• What you need to do: Substitute "menu tab" for "category tab" in the listing, starting with the line that contains "Given: Switch to the 钢琴曲 category tab" and going on through the line that contains "Looking at the". Leave everything else unchanged and give only those lines.

• Dataset rows:
- - - - -

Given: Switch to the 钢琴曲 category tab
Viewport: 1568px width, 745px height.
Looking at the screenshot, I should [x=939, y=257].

- - - - -

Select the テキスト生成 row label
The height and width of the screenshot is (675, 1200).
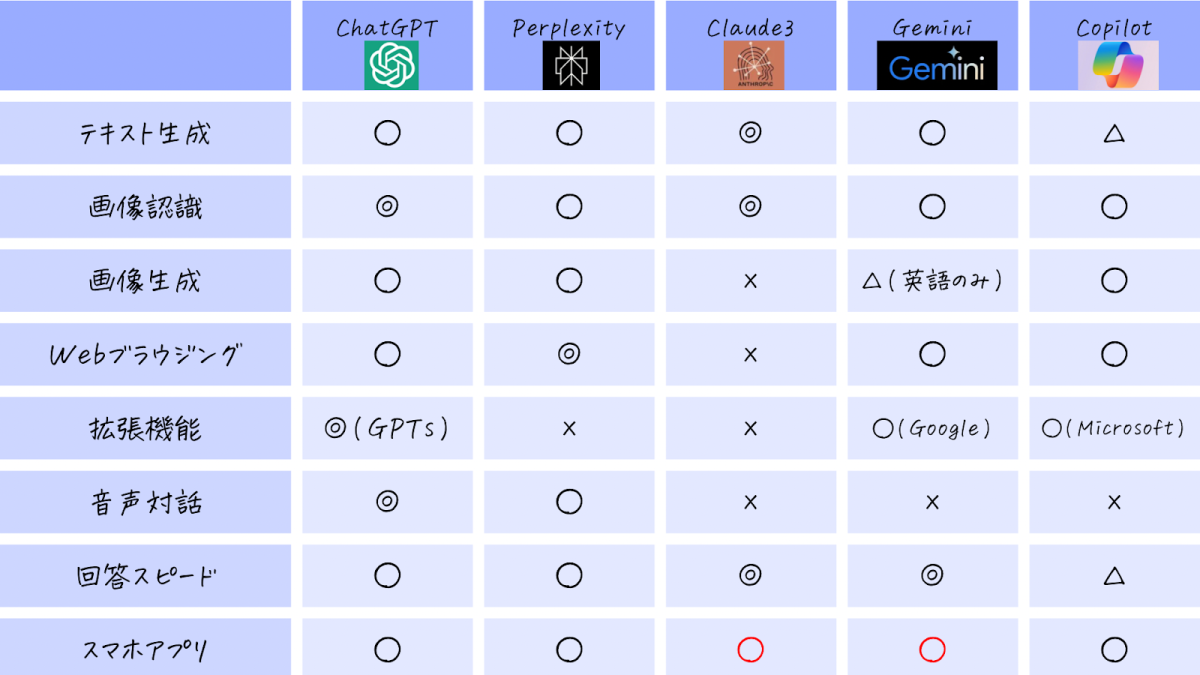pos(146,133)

- - - - -

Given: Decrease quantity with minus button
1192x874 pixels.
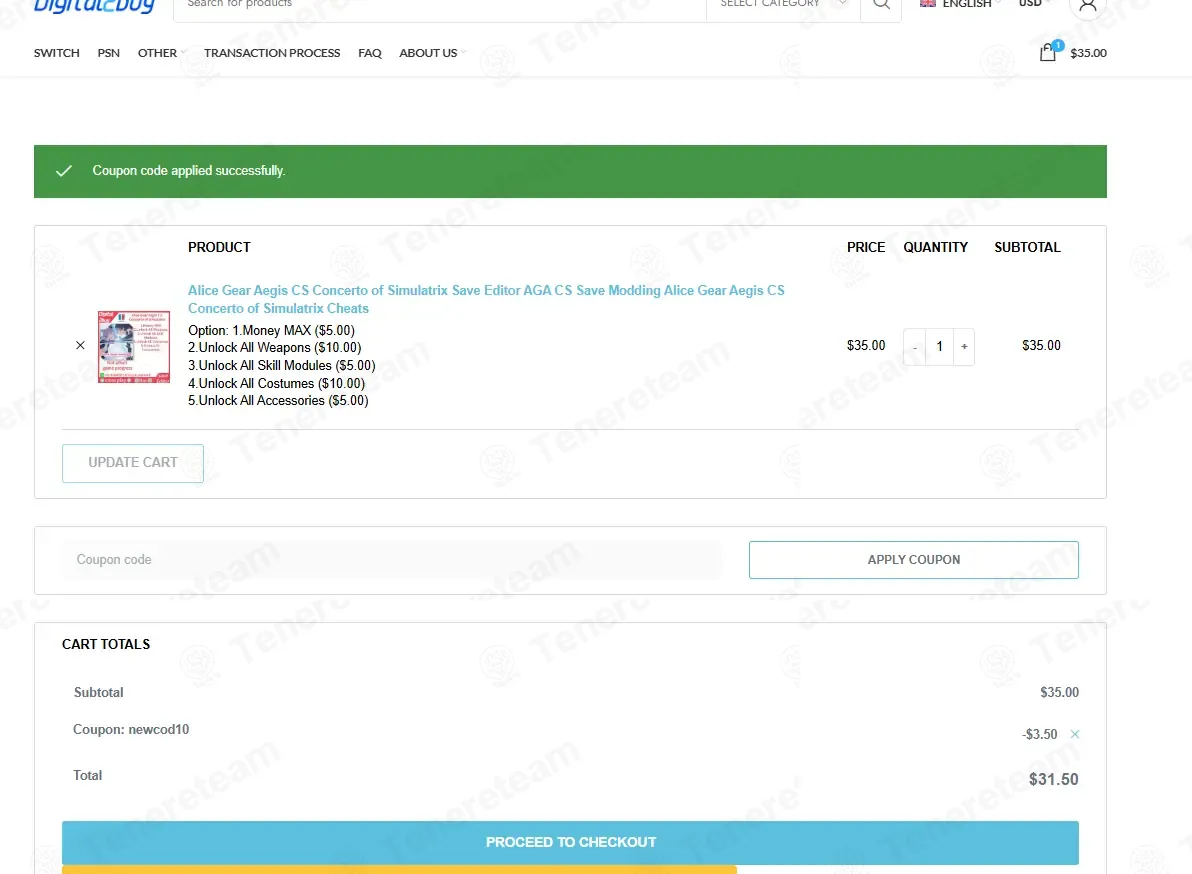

- - - - -

• Solution to the problem:
Given: Switch to the 钢琴曲 menu tab
Viewport: 1568px width, 745px height.
Looking at the screenshot, I should [x=939, y=257].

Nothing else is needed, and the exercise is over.